> _ABOUT THIS EXERCISE_
An exact copy of every record is the expected answer.
══ RECORDS TO PROCESS
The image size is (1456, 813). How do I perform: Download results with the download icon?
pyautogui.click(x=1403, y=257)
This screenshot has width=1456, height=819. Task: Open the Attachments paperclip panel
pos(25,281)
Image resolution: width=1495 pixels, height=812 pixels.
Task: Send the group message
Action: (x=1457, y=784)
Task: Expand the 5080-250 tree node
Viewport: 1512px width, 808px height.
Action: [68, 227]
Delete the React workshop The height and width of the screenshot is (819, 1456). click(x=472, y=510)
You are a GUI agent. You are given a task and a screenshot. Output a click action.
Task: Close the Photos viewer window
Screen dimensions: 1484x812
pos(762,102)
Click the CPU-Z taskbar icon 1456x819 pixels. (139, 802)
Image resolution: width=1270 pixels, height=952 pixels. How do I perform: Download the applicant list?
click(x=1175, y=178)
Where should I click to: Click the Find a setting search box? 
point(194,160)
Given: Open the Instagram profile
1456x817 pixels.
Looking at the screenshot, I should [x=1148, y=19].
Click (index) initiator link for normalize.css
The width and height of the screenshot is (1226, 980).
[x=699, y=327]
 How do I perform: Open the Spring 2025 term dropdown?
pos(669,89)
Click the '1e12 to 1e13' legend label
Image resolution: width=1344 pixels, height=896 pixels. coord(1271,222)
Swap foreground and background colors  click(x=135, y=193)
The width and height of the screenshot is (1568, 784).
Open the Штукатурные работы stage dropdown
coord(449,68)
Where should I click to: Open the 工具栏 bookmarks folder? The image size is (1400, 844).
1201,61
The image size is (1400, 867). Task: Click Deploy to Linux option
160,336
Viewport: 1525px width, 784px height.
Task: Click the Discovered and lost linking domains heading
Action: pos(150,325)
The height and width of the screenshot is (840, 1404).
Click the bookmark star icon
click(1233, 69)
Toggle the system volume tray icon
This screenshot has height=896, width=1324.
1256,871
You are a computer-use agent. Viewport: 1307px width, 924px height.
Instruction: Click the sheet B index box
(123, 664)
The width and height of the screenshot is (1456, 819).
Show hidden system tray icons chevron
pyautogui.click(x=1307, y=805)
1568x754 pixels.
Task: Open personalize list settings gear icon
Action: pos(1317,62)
════
> _WRITTEN SOLUTION_
The image size is (1456, 813). How do I perform: Download results with the download icon?
pyautogui.click(x=1403, y=257)
This screenshot has width=1456, height=819. Task: Open the Attachments paperclip panel
pos(25,281)
Image resolution: width=1495 pixels, height=812 pixels.
Task: Send the group message
Action: (x=1457, y=784)
Task: Expand the 5080-250 tree node
Viewport: 1512px width, 808px height.
Action: [68, 227]
Delete the React workshop The height and width of the screenshot is (819, 1456). click(x=472, y=510)
You are a GUI agent. You are given a task and a screenshot. Output a click action.
Task: Close the Photos viewer window
Screen dimensions: 1484x812
pos(762,102)
Click the CPU-Z taskbar icon 1456x819 pixels. (139, 802)
Image resolution: width=1270 pixels, height=952 pixels. How do I perform: Download the applicant list?
click(x=1175, y=178)
Where should I click to: Click the Find a setting search box? 
point(194,160)
Given: Open the Instagram profile
1456x817 pixels.
Looking at the screenshot, I should [x=1148, y=19].
Click (index) initiator link for normalize.css
The width and height of the screenshot is (1226, 980).
[x=699, y=327]
 How do I perform: Open the Spring 2025 term dropdown?
pos(669,89)
Click the '1e12 to 1e13' legend label
Image resolution: width=1344 pixels, height=896 pixels. coord(1271,222)
Swap foreground and background colors  click(x=135, y=193)
The width and height of the screenshot is (1568, 784).
Open the Штукатурные работы stage dropdown
coord(449,68)
Where should I click to: Open the 工具栏 bookmarks folder? The image size is (1400, 844).
1201,61
The image size is (1400, 867). Task: Click Deploy to Linux option
160,336
Viewport: 1525px width, 784px height.
Task: Click the Discovered and lost linking domains heading
Action: pos(150,325)
The height and width of the screenshot is (840, 1404).
Click the bookmark star icon
click(1233, 69)
Toggle the system volume tray icon
This screenshot has height=896, width=1324.
1256,871
You are a computer-use agent. Viewport: 1307px width, 924px height.
Instruction: Click the sheet B index box
(123, 664)
The width and height of the screenshot is (1456, 819).
Show hidden system tray icons chevron
pyautogui.click(x=1307, y=805)
1568x754 pixels.
Task: Open personalize list settings gear icon
Action: pos(1317,62)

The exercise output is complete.